- [EXCERTO]:
-- -- --

A visita de Nancy Pelosi, presidente da Câmara dos Representantes dos EUA, a Taiwan deixou a população da ilha e os chineses das cidades próximas do Estreito preocupados. “A guerra vai afectar as nossas vidas”, desabafam com ansiedade em declarações recolhidas pelo Le Figaro.

Aquando da chegada de Pelosi a Taiwan, alguns habitantes da nação insular protestaram junto ao hotel Grand Hyatt de Taipei, onde ficou instalada a política norte-americana. Seguravam cartazes com dizeres como “Pelosi não nos arranjes problemas”.

Entre a expectativa de que seja só mais uma crise política – porque afinal, são já anos de tensão com a China – e o medo, há quem tema o pior. “Vamos ser a próxima Ucrânia”, desabafavam alguns em depoimentos recolhidos pelo Le Figaro.

“Eu não quero a guerra e não quero que representantes americanos visitem oficialmente Taiwan“, lamentava uma manifestante ao jornal francês, frisando que “o mundo inteiro só reconhece uma China única”.

Mas também há quem lembre que China e Taiwan “dependem um do outro no plano económico”. E, no fim de contas, estalando um conflito armado, a estabilidade financeira da pequena ilha poderá ser a mais afectada.

Taiwan pagará “o preço mais elevado”

Nesta altura, a China está a levar a cabo exercícios militares no espaço aéreo de Taiwan, algo que não é novo e que se tem repetido ao longo dos últimos anos. Mas se o conflito político escalar para uma guerra armada, será Taiwan a pagar “o preço mais elevado”, conforme frisam especialistas ouvidos pela CNN.

Para já, os exercícios militares chineses são uma mera demonstração de força, mas os analistas dizem que se estão a realizar mais próximo do que nunca da ilha.

“O sinal geopolítico que está a ser enviado é que a China pode fechar os espaços aéreo e naval de Taiwan quando quiser”, nota na CNN o antigo capitão da Marinha dos EUA Carl Schuster.

Taiwan já veio falar de um “bloqueio marítimo e aéreo”, acusando a China de estar “a ameaçar as vias navegáveis ​​internacionais, a desafiar a ordem internacional, a minar o status quo através do Estreito e a pôr em perigo a segurança regional”.

A directora do Programa Chinês no Centro Stimson em Washington (EUA), Yun Sun, destaca na CNN que o objectivo de Pequim é “espremer Taiwan”, gerando “uma nova escalada da coerção militar chinesa” sobre a ilha “no futuro próximo”.

-- -- --

Entradas sobre a localização de itens:
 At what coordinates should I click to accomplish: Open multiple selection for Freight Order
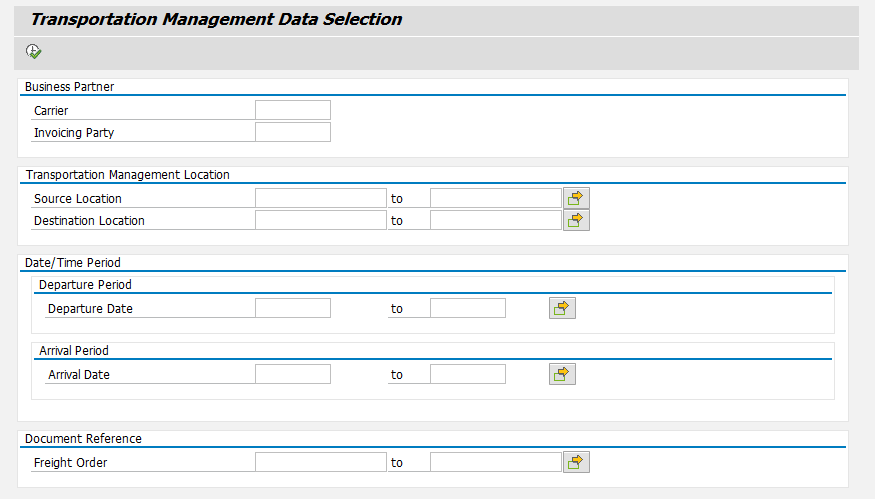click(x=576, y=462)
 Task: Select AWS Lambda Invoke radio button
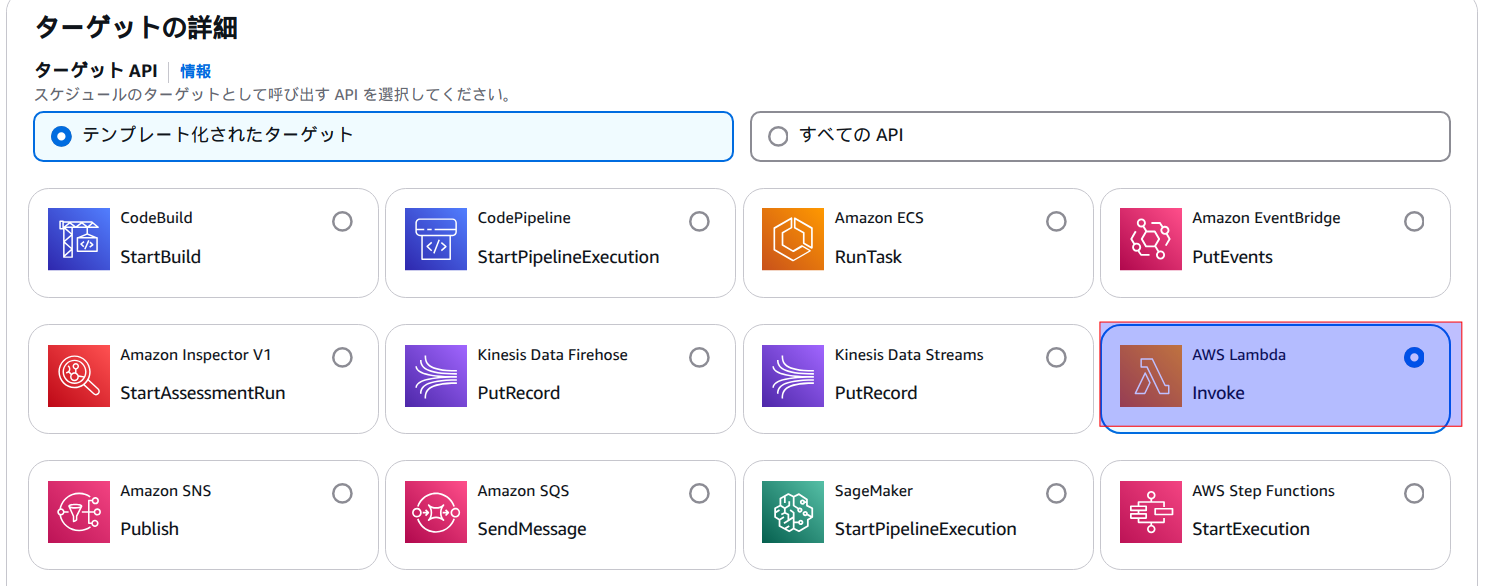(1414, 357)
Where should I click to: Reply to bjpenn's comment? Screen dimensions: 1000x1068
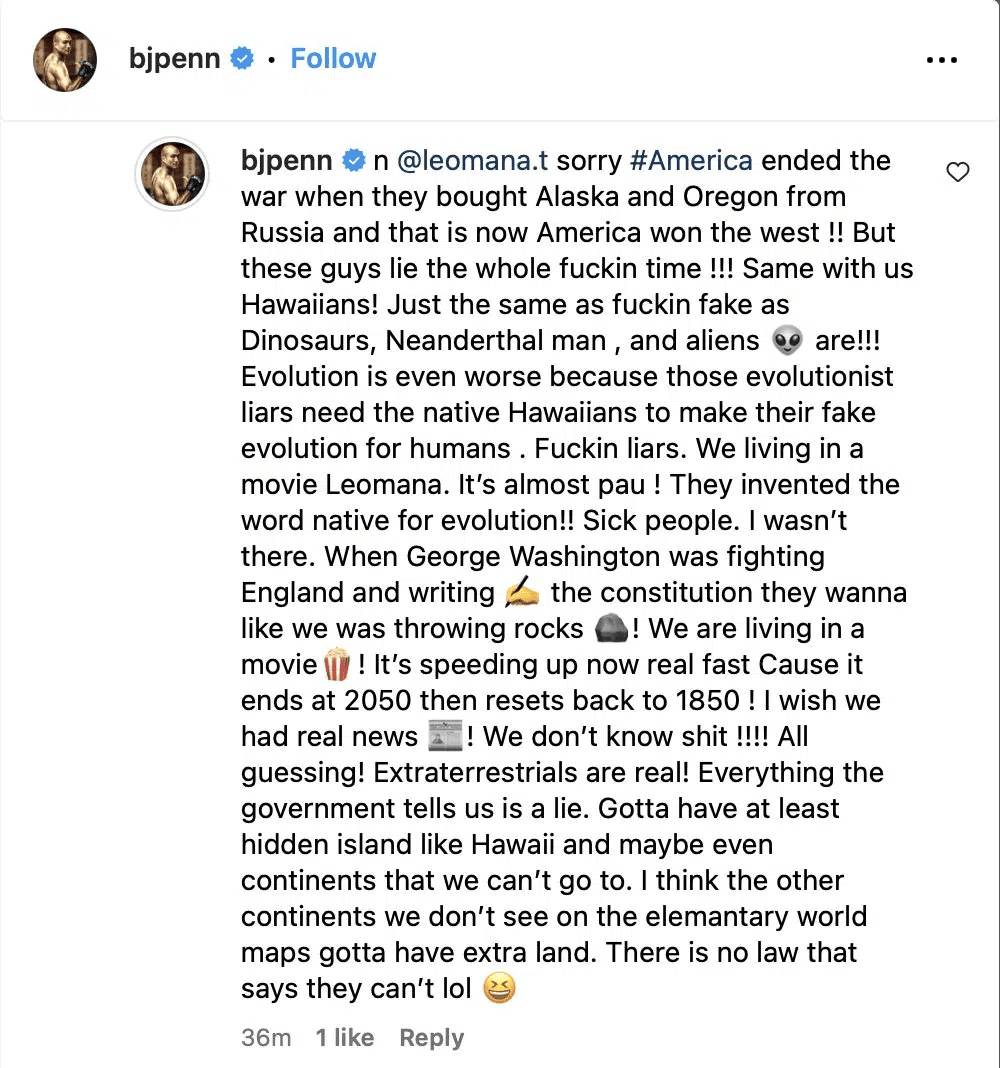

-- -- --

- [DESAFIOS]:
A – Segundo o excerto sobre a visita de Nancy Pelosi a Taiwan, junto a que hotel protestaram alguns habitantes da ilha?
B – Continua o excerto sobre a visita de Nancy Pelosi a Taiwan a partir da última frase apresentada.

- [RESULTADOS DO EXERCÍCIO]:
A – Junto ao hotel Grand Hyatt de Taipei.

B –
“O castigo é a chave da resposta chinesa porque não pode punir os Estados Unidos“, salienta Sun.

A par da operação militar, a China está também a impor sanções económicas a Taiwan, tendo proibido a importação de algumas frutas cítricas e de frutos do mar da ilha.

A China é o maior parceiro comercial de Taiwan, como reforça a Reuters, notando que a “ilha teve um Superávit considerável em relação à China”, com as suas exportações a superarem “as importações em 172 mil milhões de dólares”.

O bloqueio chinês e um conflito armado podem, assim, ser letais para a economia da nação insular. Já para não falar da destruição que uma guerra causaria à pequena ilha.

Um golpe para a indústria dos microchips

A China também já proibiu a exportação de areia branca para Taiwan, uma matéria-prima fundamental para a construção civil e para fazer chips ou semicondutores. A areia de quartzo em particular é essencial para a indústria dos microchips.

Mas esta sanção terá também um impacto na própria China porque este país depende de Taiwan para o fornecimento de semicondutores. E atingirá também os EUA por dependerem igualmente de Taiwan no suprimento destes componentes essenciais para o fabrico de telemóveis e carros.

Empresas norte-americanas como Apple, Intel e Tesla dependem de Taiwan para produzir smartphones e computadores.

Assim, há quem vaticine que “a mesma vulnerabilidade que a Europa enfrenta devido à sua dependência do gás russo atingirá (possivelmente) os EUA por dependerem tanto de Taiwan no suprimento de semicondutores”.

A indústria dos chips já está a dar sinais de preocupação só com a ameaça de um conflito. As acções das empresas do sector caíram a pique com a visita de Pelosi, nomeadamente os títulos da TSMC – Taiwan Semiconductor Manufacturing Co., o maior produtor de semicondutores do mundo.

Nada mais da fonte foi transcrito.